The Rattle of Theta Chi
Title | The Rattle of Theta Chi PDF eBook |
Author | |
Publisher | |
Pages | 36 |
Release | 1963 |
Genre | |
ISBN |
The Book Keeper
Title | The Book Keeper PDF eBook |
Author | Julia McKenzie Munemo |
Publisher | Ohio University Press |
Pages | 257 |
Release | 2020-01-14 |
Genre | Biography & Autobiography |
ISBN | 0804041067 |
In a memoir that’s equal parts love story, investigation, and racial reckoning, Munemo unravels and interrogates her whiteness, a shocking secret, and her family’s history.

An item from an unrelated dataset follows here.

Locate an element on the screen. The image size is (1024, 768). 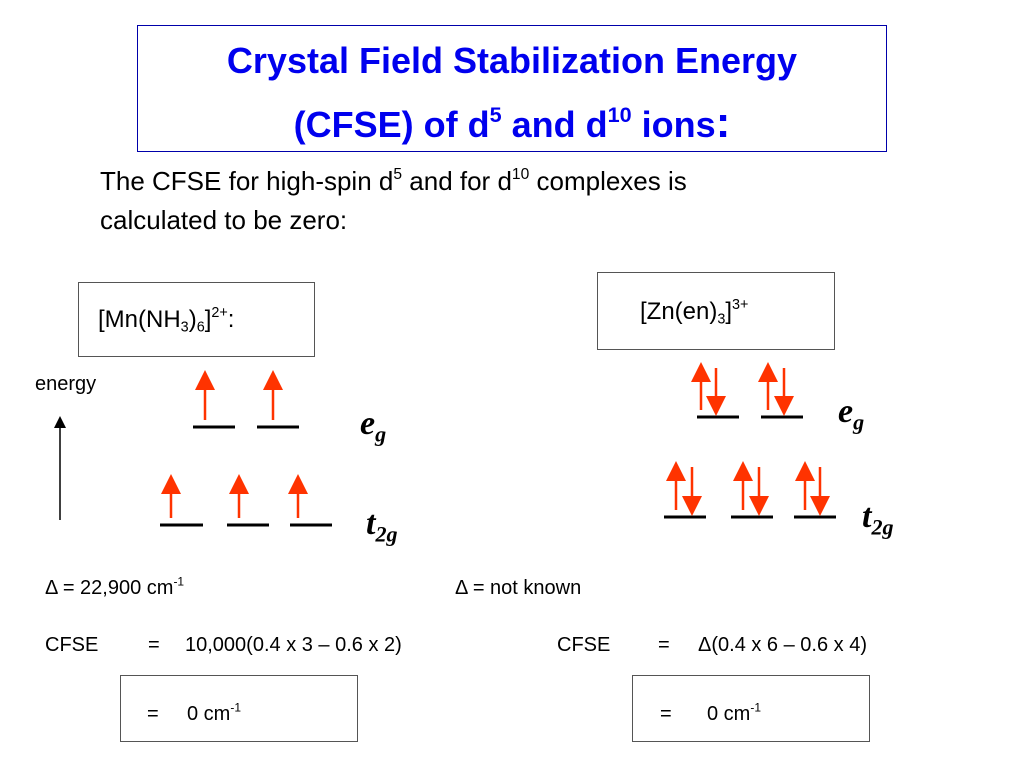
electron-arrows is located at coordinates (496, 440).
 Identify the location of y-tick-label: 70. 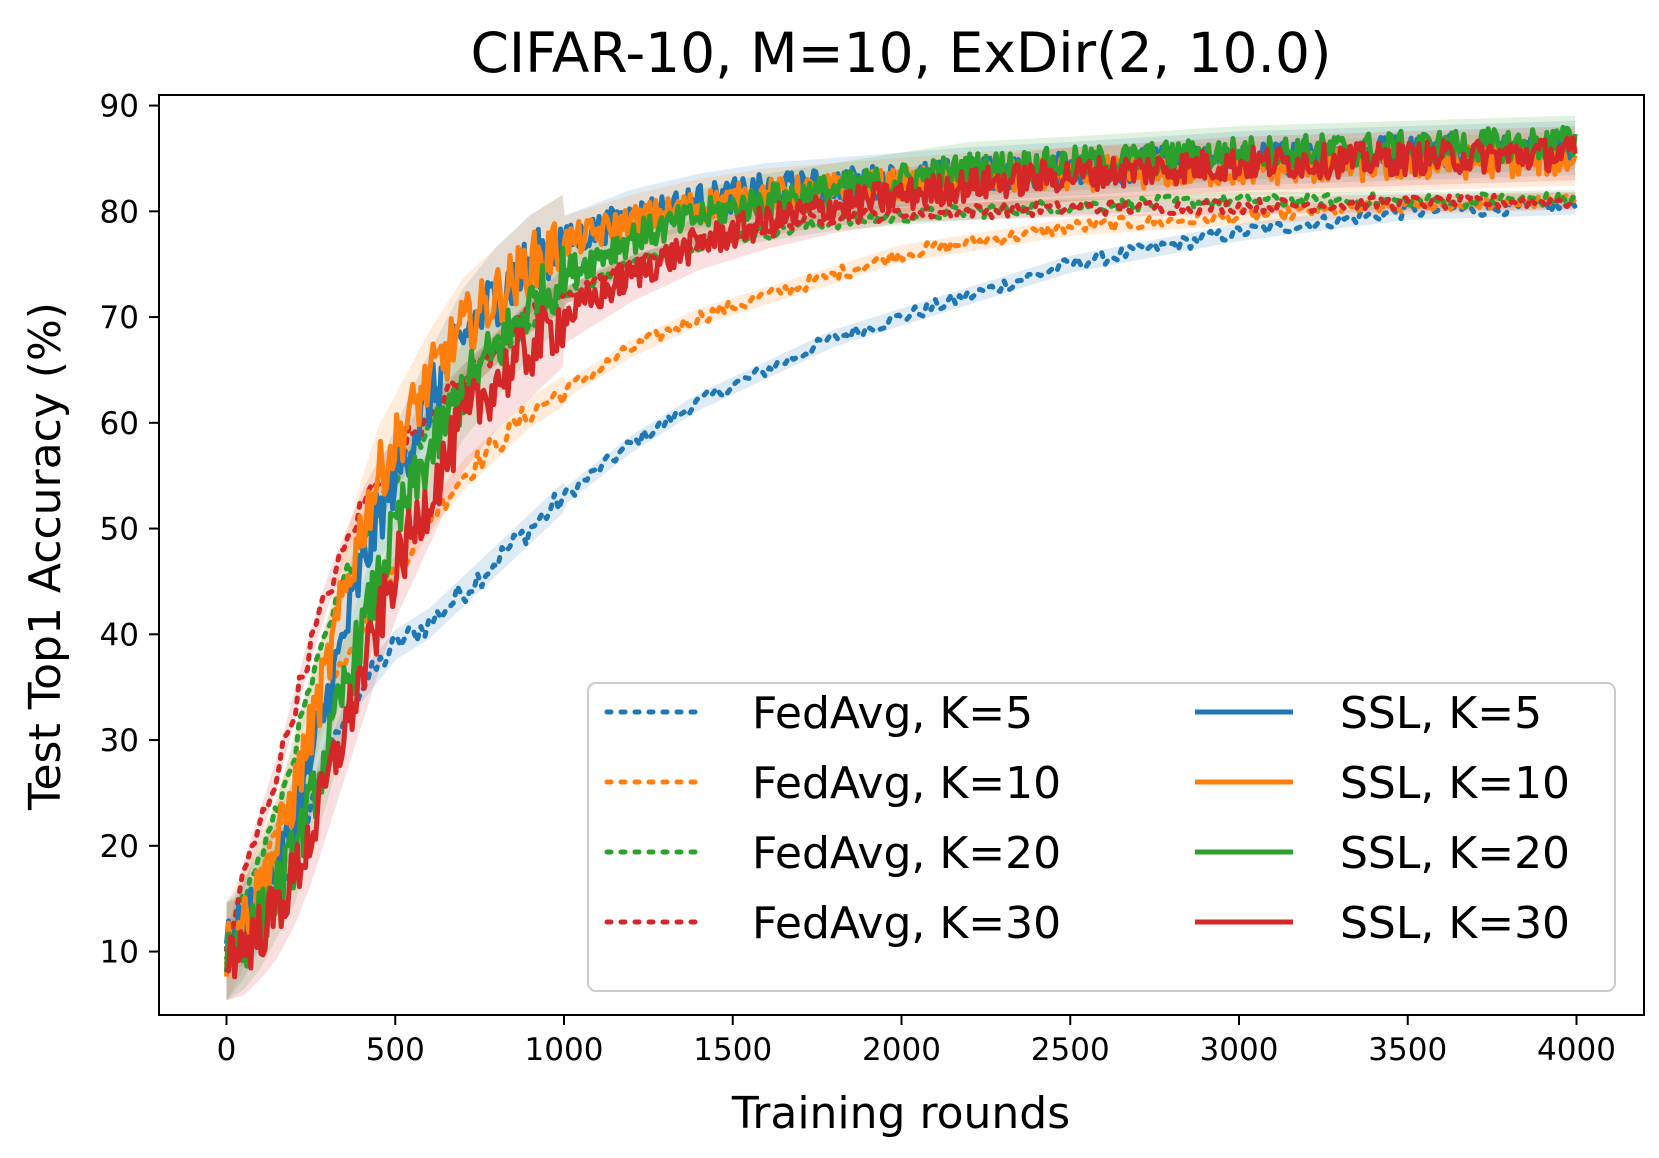
(120, 318).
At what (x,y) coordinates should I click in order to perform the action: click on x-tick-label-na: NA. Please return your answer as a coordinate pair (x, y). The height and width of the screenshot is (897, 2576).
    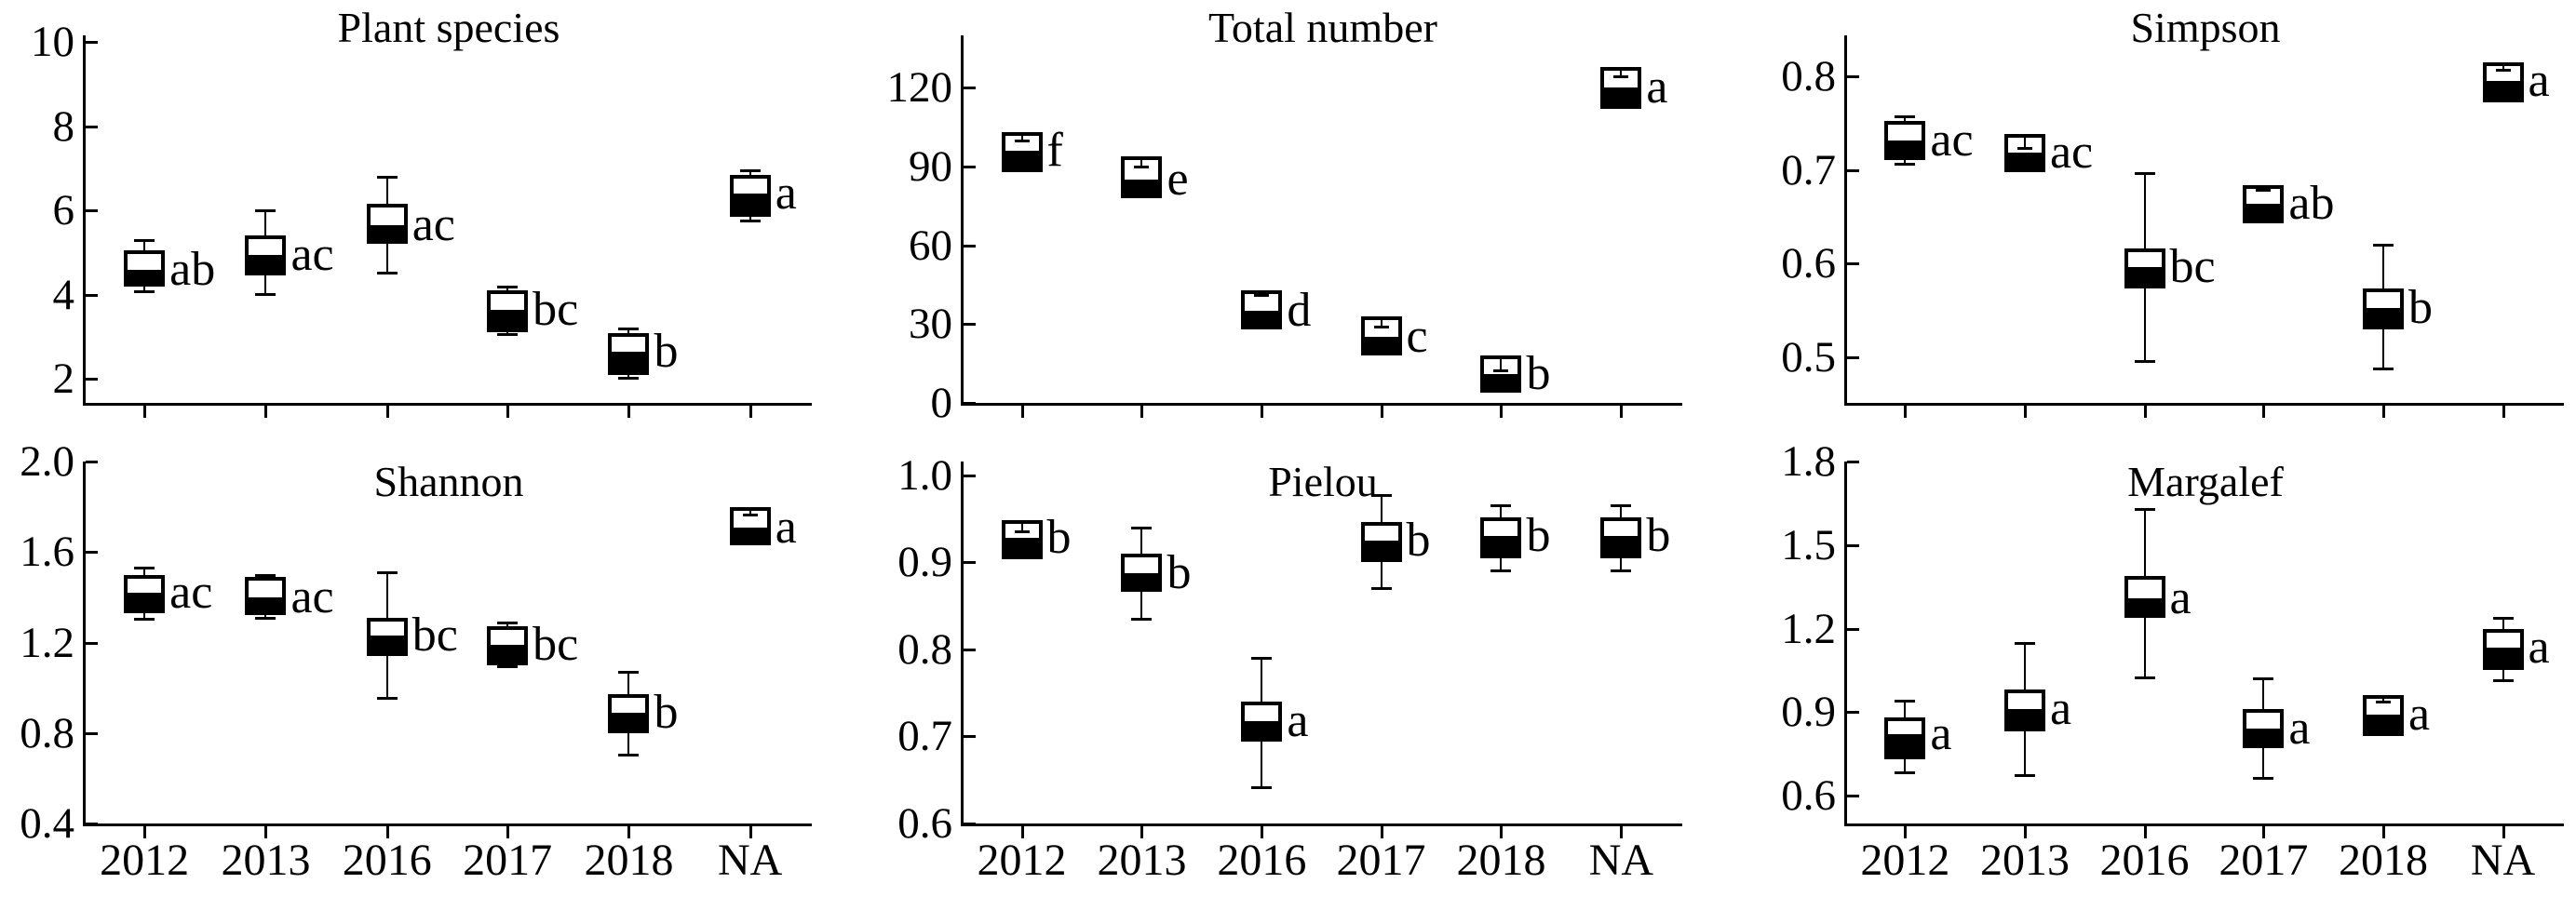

When interracial romance novels written by her long-dead father landed on Julia McKenzie Munemo’s kitchen table, she—a white woman—had been married to a black man for six years and their first son was a toddler. Out of shame about her father’s secret career as a writer of “slavery porn,” she hid the books from herself, and from her growing mixed-race family, for more than a decade. But then, with police shootings of African American men more and more in the public eye, she realized that understanding her own legacy was the only way to begin to understand her country.